Why attackers like the domains you forgot

Your primary domain probably has DMARC at p=reject and someone keeping an eye on it. The defensive registrations around it almost never do. That asymmetry is the whole point.

A brand-adjacent domain is more convincing in a phishing email than a random one. support@yourcompany-billing.com reads as legitimate to a customer who knows your brand. And because the domain sends no real mail, there is no baseline, no alerting, and no one who would notice a spike. The attacker gets your brand's credibility with none of your brand's scrutiny.

This is also where shadow IT hides. A parked domain that suddenly starts sending could be an attacker, or it could be a forgotten marketing tool, a contractor, or an old form provider someone wired up years ago. Either way, you want to know.

What "protected" actually means for a parked domain

A parked domain has a different job than an active one. You are not trying to get its mail delivered. You are trying to make sure it sends nothing and to see anyone who tries. That means two things, not one.

Lock it down. Publish a DMARC record at full enforcement so receiving servers reject anything claiming to be from it, and an SPF record that authorizes no senders:

Type:  TXT
Name:  _dmarc
Value: v=DMARC1; p=reject; rua=mailto:your-reporting-address

Type:  TXT
Name:  @
Value: v=spf1 -all

p=reject tells receivers to drop unauthenticated mail. v=spf1 -all says no IP is allowed to send. You do not need DKIM keys, because the domain has no legitimate sender to sign for. This is the entire setup. It takes one visit to your DNS provider.

Watch it. Enforcement blocks the spoof, but the rua= address is what tells you it happened. When someone sends mail as your parked domain, the receiving servers still record the attempt and report it: the source IP, the volume, and the fact that it failed authentication. On a domain that should produce zero mail, any report is a signal. A parked domain that suddenly shows traffic is either being spoofed or being used by something you forgot about.

Without the reporting address, you get the protection but stay blind. With it, the parked domain becomes a tripwire.
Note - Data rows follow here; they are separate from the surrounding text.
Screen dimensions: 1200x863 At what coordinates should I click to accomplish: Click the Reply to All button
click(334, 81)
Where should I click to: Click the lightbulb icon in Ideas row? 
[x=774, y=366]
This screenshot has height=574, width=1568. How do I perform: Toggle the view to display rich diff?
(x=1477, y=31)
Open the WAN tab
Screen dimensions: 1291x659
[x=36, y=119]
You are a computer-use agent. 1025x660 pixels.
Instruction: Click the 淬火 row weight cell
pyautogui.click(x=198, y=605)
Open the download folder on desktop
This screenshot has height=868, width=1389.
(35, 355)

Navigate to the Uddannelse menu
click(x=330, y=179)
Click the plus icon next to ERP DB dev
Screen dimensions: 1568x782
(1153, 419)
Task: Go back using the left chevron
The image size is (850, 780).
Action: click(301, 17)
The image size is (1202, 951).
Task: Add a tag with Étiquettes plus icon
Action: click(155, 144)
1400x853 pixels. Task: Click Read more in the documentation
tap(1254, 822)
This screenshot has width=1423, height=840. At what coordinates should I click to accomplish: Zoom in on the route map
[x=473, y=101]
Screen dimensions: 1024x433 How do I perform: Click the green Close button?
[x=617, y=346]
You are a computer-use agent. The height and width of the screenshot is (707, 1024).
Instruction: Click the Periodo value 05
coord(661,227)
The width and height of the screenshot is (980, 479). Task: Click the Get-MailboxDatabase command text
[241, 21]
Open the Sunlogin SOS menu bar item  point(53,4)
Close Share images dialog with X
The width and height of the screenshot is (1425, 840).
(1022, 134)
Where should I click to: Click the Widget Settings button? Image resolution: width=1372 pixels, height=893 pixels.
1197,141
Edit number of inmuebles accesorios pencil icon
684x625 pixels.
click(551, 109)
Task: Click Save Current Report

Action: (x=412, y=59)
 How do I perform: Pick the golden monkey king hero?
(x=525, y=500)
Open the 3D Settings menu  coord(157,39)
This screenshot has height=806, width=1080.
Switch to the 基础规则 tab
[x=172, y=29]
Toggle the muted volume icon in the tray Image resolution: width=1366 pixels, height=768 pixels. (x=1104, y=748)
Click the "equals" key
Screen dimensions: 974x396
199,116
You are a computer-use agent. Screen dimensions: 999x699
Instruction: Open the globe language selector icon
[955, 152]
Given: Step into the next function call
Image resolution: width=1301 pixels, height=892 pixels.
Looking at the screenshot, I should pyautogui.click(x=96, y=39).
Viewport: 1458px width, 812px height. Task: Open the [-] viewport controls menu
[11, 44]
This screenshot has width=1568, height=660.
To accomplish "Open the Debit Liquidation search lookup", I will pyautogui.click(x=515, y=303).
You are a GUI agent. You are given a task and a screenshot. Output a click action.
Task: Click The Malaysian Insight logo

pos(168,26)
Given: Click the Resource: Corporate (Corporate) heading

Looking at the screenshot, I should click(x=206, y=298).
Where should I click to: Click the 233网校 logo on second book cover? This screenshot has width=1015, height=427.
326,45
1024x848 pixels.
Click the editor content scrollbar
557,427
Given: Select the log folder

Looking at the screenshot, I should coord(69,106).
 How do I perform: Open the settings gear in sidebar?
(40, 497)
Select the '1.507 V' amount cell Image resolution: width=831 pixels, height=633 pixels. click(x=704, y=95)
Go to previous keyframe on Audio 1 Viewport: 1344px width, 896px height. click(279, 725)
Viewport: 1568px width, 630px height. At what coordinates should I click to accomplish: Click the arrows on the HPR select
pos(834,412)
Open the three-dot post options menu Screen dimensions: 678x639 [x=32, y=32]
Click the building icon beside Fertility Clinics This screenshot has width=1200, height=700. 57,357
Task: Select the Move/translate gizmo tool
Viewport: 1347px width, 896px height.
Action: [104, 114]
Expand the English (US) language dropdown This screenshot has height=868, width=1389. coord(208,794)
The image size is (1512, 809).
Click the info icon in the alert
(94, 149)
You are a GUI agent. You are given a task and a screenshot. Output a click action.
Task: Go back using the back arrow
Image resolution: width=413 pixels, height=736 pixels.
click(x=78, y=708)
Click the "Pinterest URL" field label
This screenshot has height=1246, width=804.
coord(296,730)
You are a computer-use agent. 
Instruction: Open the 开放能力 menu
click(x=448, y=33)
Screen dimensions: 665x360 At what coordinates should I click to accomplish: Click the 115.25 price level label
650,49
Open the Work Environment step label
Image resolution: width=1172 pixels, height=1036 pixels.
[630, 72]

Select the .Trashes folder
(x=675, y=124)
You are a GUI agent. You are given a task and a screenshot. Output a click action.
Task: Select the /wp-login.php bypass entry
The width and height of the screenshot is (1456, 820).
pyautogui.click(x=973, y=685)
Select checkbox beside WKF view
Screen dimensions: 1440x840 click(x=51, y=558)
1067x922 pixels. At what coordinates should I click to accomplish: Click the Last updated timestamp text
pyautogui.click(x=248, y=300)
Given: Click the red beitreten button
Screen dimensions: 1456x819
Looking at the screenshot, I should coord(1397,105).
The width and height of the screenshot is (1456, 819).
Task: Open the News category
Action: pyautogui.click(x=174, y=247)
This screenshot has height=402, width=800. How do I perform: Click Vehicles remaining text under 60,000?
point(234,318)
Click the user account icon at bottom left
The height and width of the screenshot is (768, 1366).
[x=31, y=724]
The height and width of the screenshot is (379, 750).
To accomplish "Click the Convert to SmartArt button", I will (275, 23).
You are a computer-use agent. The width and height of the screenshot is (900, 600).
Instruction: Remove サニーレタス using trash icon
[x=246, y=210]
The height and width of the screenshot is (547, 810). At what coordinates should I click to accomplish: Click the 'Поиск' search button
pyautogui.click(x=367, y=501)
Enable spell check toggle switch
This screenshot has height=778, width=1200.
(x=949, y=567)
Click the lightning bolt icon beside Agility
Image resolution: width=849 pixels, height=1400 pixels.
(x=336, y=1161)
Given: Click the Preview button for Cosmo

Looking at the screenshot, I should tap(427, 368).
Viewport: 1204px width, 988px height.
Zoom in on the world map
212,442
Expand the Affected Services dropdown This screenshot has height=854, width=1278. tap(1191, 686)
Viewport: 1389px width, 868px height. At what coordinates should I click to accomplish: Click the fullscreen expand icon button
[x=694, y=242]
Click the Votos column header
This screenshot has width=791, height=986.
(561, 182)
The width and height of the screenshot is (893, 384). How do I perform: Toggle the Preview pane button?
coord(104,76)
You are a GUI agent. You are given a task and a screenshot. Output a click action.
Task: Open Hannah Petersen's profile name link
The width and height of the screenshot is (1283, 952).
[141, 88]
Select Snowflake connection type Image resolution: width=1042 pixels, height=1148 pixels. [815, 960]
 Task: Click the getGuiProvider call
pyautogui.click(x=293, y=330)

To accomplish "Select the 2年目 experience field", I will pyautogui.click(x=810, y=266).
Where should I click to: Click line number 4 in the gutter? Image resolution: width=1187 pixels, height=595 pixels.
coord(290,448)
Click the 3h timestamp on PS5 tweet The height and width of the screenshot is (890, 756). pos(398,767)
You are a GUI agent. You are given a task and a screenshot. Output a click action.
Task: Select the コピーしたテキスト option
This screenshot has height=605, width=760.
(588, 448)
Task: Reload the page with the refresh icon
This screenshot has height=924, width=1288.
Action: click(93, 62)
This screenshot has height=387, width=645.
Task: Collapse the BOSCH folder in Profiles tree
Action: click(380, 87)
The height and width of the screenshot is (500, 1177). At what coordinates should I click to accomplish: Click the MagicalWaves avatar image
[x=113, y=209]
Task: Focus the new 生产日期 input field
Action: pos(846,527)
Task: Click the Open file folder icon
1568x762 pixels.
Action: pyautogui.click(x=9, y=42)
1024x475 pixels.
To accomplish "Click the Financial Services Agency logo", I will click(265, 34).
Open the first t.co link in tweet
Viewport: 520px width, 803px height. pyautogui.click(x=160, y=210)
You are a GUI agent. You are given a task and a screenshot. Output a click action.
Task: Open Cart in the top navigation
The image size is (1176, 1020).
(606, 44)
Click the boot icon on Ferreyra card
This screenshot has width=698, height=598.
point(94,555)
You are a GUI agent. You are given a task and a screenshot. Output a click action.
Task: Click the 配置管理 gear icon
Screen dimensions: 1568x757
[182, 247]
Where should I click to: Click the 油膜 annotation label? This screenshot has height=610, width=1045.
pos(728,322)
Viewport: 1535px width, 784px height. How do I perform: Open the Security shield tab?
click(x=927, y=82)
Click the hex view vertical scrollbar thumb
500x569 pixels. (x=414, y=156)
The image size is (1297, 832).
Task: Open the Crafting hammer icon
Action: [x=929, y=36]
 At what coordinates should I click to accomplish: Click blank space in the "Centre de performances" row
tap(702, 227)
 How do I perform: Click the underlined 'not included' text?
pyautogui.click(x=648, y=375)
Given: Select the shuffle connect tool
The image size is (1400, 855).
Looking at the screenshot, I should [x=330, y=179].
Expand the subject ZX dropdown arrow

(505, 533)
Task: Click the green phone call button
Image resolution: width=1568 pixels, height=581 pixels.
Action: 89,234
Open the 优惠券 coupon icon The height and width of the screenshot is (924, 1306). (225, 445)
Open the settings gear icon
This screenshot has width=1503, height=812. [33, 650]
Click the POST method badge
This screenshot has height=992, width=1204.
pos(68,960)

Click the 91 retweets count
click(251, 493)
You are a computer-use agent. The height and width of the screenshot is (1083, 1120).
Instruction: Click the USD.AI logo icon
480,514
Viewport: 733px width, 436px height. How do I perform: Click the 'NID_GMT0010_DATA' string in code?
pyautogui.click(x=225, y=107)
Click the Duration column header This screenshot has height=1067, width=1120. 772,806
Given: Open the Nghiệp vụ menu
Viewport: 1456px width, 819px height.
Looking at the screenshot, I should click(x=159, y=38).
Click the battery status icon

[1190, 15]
The catch: parked domains are the ones nobody reads

DMARC reports are gzipped XML, and they arrive whether or not anyone opens them. For an active domain you at least have a reason to look. For a parked one, there's no inbox, no dashboard you check, and no habit of looking. The reports pile up unread, which means the spoofing they document goes unseen.

<record>
  <row>
    <source_ip>185.220.101.47</source_ip>
    <count>211</count>
    <policy_evaluated>
      <dkim>fail</dkim>
      <spf>fail</spf>
    </policy_evaluated>
  </row>
</record>

An IP you don't own, sending hundreds of messages as a domain that should send none, failing every check. That is the proof, sitting in a report nobody opened.

If you want the mechanics of reading these for any domain, Is Your Domain Being Spoofed? walks through it, and What Happens When You Have No DMARC Record covers the wide-open case.

Do it in a couple of minutes

Start by checking what your parked domains actually have today. Run each through the DMARC checker or the email authentication checker. Most defensive registrations come back with no DMARC at all, which means wide open.

Then lock down and watch each one:

  1. Publish the two records above at your DNS provider.
  2. Point rua= at a reporting address that something actually reads.
  3. Get alerted if a domain that should be silent starts sending.

That last step is the part that's hard to do by hand, because it means parsing reports for domains you will otherwise never look at. DMARCdrift was built for the indie builder who owns a handful of these. Add a domain, mark it as parked, and we hand you the exact lockdown records to publish and watch the reports for you. The moment a parked domain shows sending activity, you hear about it instead of finding out from a customer.

The domains you registered to protect your brand only help if they cannot be used against it. Lock them down, point the reports at something that actually reads them, and you will hear about the spoofing instead of hearing about it from a customer.